University of Vermont English professor Nancy Welch.
University of Vermont English professor Nancy Welch speaks in 2019 about cutbacks in the College of Arts and Sciences. Photo by Aidan Quigley/VTDigger

Madeleine M. Kunin, who was a three-term governor of Vermont, is the author of “Coming of Age: My Journey to the Eighties.”

The humanities are slowly slipping away in college curriculum. They are being replaced by STEM. Subjects like finance, engineering, and the sciences. 

One example is Arizona State University, where “the number of English majors on campus … fell from nine hundred and fifty-three to five hundred and seventy- eight” (Nathan Heller, “The End of the English Major,” The New Yorker, March 5). A similar trend is showing up at colleges and universities around the country, including elite Harvard. 

The University of Vermont is not spared, experiencing a similar slide in the humanities. President Suresh V. Garimella, a mechanical engineer, was appointed in part because of his expertise in “experiential” learning. English majors are declining, but not as fast at UVM as elsewhere. (113 English bachelor degrees 10 years ago; 88 in 2022).

Why is this happening? As with other tough questions, there is no simple answer. A partial explanation is that when students graduate from college today, they need a job to pay off their college loan debt. That can be steep. We know that a starting scientist is likely to earn a bigger paycheck than a first-grade teacher. Parents may push the trend further by saying to their kids, when you graduate, I want you to get a well-paying job.

First-generation college students face extra pressure to repay not only their own loans, but to help support their families. The New Yorker writes that liberal arts majors graduate with lower debts, but also receive lower starting salaries. 

My personal experience has shaped my opinion. I graduated from the University of Massachusetts Amherst in 1956 with a major in history and a minor in English, enjoying my courses. The most memorable was a course on James Joyce and T.S. Eliot, in my senior year. 

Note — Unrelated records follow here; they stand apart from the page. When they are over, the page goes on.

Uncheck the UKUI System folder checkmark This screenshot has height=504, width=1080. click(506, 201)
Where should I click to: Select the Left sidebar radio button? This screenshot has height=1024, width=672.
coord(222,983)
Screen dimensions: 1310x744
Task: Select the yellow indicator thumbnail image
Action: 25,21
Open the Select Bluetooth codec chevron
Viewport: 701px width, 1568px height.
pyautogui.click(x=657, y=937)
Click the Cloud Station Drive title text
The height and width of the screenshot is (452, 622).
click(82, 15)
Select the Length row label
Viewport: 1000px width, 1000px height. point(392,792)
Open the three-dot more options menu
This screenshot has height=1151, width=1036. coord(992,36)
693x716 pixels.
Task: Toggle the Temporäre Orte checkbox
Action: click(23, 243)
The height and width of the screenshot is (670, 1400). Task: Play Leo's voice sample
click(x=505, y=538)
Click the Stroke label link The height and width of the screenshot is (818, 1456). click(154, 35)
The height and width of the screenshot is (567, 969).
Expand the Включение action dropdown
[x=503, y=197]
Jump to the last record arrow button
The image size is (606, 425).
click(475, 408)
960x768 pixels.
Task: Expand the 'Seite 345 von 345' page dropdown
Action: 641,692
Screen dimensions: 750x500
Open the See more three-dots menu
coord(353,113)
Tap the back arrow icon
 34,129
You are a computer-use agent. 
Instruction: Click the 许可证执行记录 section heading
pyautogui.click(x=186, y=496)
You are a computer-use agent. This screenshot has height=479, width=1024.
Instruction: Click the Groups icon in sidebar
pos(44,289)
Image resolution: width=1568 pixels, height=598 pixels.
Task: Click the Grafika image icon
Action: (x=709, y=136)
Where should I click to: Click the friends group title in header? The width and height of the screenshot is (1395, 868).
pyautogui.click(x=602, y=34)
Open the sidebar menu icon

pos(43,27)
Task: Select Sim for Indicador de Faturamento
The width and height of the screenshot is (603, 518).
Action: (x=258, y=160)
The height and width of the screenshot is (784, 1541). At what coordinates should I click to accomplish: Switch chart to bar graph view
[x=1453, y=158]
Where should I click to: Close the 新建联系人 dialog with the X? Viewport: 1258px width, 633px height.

Did that course help me become governor? Probably not. But it taught me to explore the English language. It was a tough course. If a student came up with a new interpretation of a difficult text, the professor wrote her name in the margin of his book. A high honor because he was a professor at Amherst College and we were students at UMass, once called a cow college. He thought we were just as smart as his elite students. Wow!

Is there a glimmer of hope that the decline of the liberal arts is beginning to falter? Heller points out that high school students are leaning in the direction of the humanities. The pipeline is changing, slowly. 

English, philosophy and history may make a comeback if students can allow themselves the pleasure of learning, without fearing bankruptcy.

Correction: An earlier version of this column misidentified the athletic conference of Amherst College.